Speaking recently at an industry conference, Mr. Hackett said the solar Feed-In Tariffs had already achieved their goal of kickstarting solar panel adoption in Australia. “Australia is among the world leaders in its per capita deployment of PV solar panels,” he said.
“From a public policy point of view, continuing to pay solar Feed-In Tariffs beyond this point represents a substantial forward liability that does not deliver improved public good outcomes. However, state governments are clearly sensitive to the political risk of simply cancelling these long-running tariff schemes, some of which hold liabilities to as far as 2028.
“However Governments have an attractive way out of that problem, which serves both a public policy and industry development agenda while removing these long term liabilities from the public purse. This involves inviting consumers to voluntarily trade in the residual life of their FIT for funding to buy a home battery energy storage system. This would have the dual benefit of eliminating a long-term liability for governments while kickstarting a home energy storage industry in Australia.
“The remaining forward liability for a given customer can be readily estimated based on past subsidy payment patterns. In many cases, governments may actually spend less by using the repurposed Feed-In Tariff payments to subsidise an energy storage system than to fund a long-running tariff.”
Over the past year, Australia has emerged as a global battery testing ground because of its widespread deployment of PV solar panels and high electricity costs.

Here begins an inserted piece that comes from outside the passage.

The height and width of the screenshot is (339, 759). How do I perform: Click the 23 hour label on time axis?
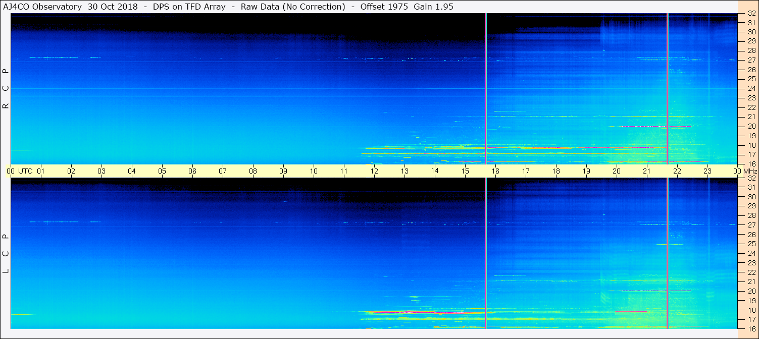click(x=707, y=171)
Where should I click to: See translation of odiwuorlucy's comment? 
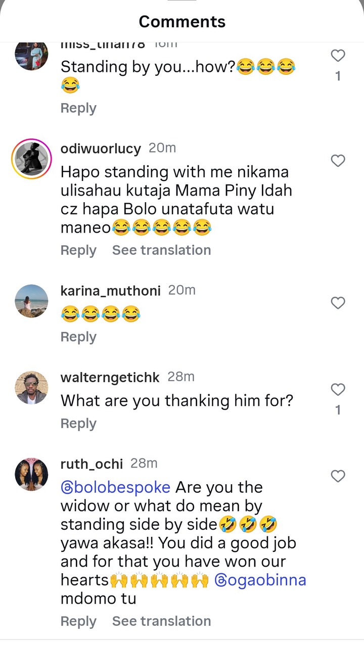coord(161,250)
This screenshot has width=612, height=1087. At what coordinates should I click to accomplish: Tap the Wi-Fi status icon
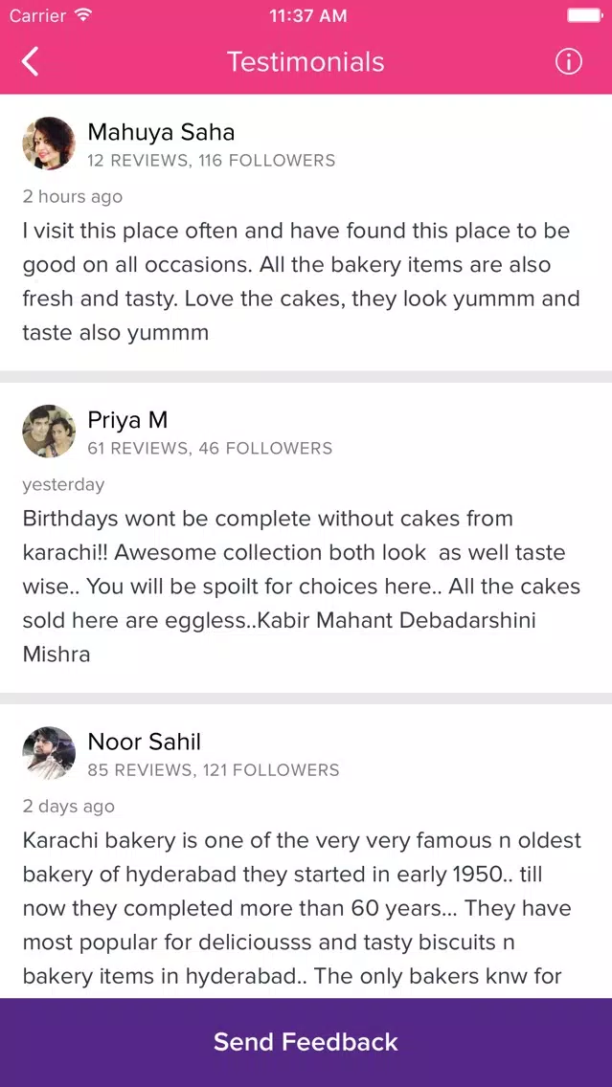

Redflow www.redflow.com is an Australian company that has developed a unique energy storage battery which is deployed in Australia, Africa, Asia, America and Europe. As well as Redflow’s ZCell www.zcell.com battery, home batteries have been launched by companies including Tesla, Enphase and Panasonic.
Mr. Hackett said the solar FIT buyout concept, widely discussed in the Australian renewables sector, was reportedly under consideration by the Queensland Government.
“It has the virtue of re-using funds previously committed to kickstarting the PV solar panel sector to encourage emerging new home energy storage sector – with associated jobs and business growth.
“Just as with solar PV incentives, it will prove politically popular with citizens who increasingly regard home energy storage as a way to increase their energy independence and reduce electricity costs.
“Widespread energy storage will also benefit far-sighted electricity companies by reducing demand during peak power usage periods and giving them the potential to buy home-stored energy as a ‘virtual’ on-demand power source rather than relying on fossil-fuelled driven peaking gas generators.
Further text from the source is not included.